Von Vos und Walraven (1972a, 1972b) stammt die komplexeste Linienelement-Theorie, die auf dem Konzept der Gegenfarben aufbaut. Sie nehmen an, daß Farbunterscheidbarkeit durch Variabilität in der Absorption von Photonen begrenzt wird und daß bei höheren Leuchtdichten Sättigungs- bzw. Übersättigungs-Phänomene auftreten können, die dazu führen, daß das Farbdiskriminationsvermögen nicht so hoch ist wie alleine aufgrund der Varianz in den Farbkanälen zu erwarten wäre. Die Signale der Gegenfarben-Kanäle vereinigen sich in einer positiv definiten quadratischen Form zu einem Output-Signal, das direkt proportional zum ebenmerklichen Unterschied zwischen zwei Reizen ist. Mit diesem Modell lassen sich Daten zur Farbdiskrimination recht gut vorhersagen, sowohl was die Wellenlängen-Diskrimination betrifft als auch bezüglich der Farbton-Unterscheidbarkeit.
Einige der hier vorgestellten Linienelement-Theorien können das Farbdiskriminationsvermögen relativ gut vorhersagen.

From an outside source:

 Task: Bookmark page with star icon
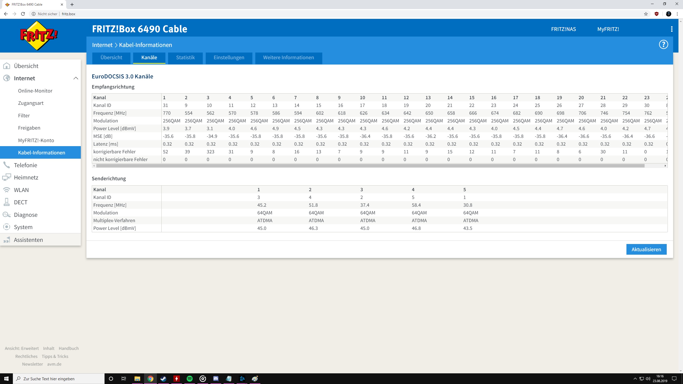pyautogui.click(x=646, y=14)
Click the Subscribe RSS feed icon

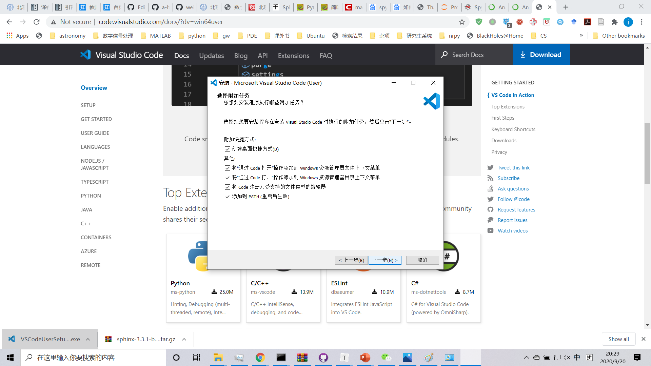[490, 178]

Dadurch kann ein Farbraum so transformiert werden, daß gleiche Abstände in diesem Farbraum auch gleiche Farbunterschiede bedeuten. Wandell (1985) weist allerdings darauf hin, daß dies nur für konstante Beobachtungsbedingungen gilt, da die metrischen Koeffizienten des Linienelements vom Adaptationszustand des Auges abhängig sind. Wird dieser aber konstant gehalten, dann läßt sich die Unterscheidbarkeit zweier Reize alleine aus der Differenz der die beiden Reize repräsentierenden Vektoren bestimmen. Wandell (1982, 1985) bezeichnet diese Überlegung als Vektordifferenz-Hypothese und betrachtet sie als Spezialfall des Linienelements.
Zur Vorhersage der Ergebnisse in dem hier zu beschreibenden Experiment sind die Linienelement-Theorien nur bedingt geeignet, da sie eben keine Kontexteffekte berücksichtigen. Außerdem lassen sich aus diesen Theorien keine Vorhersagen über mögliche Auswirkungen der später ausführlich diskutierten Gedächtnismethode ableiten.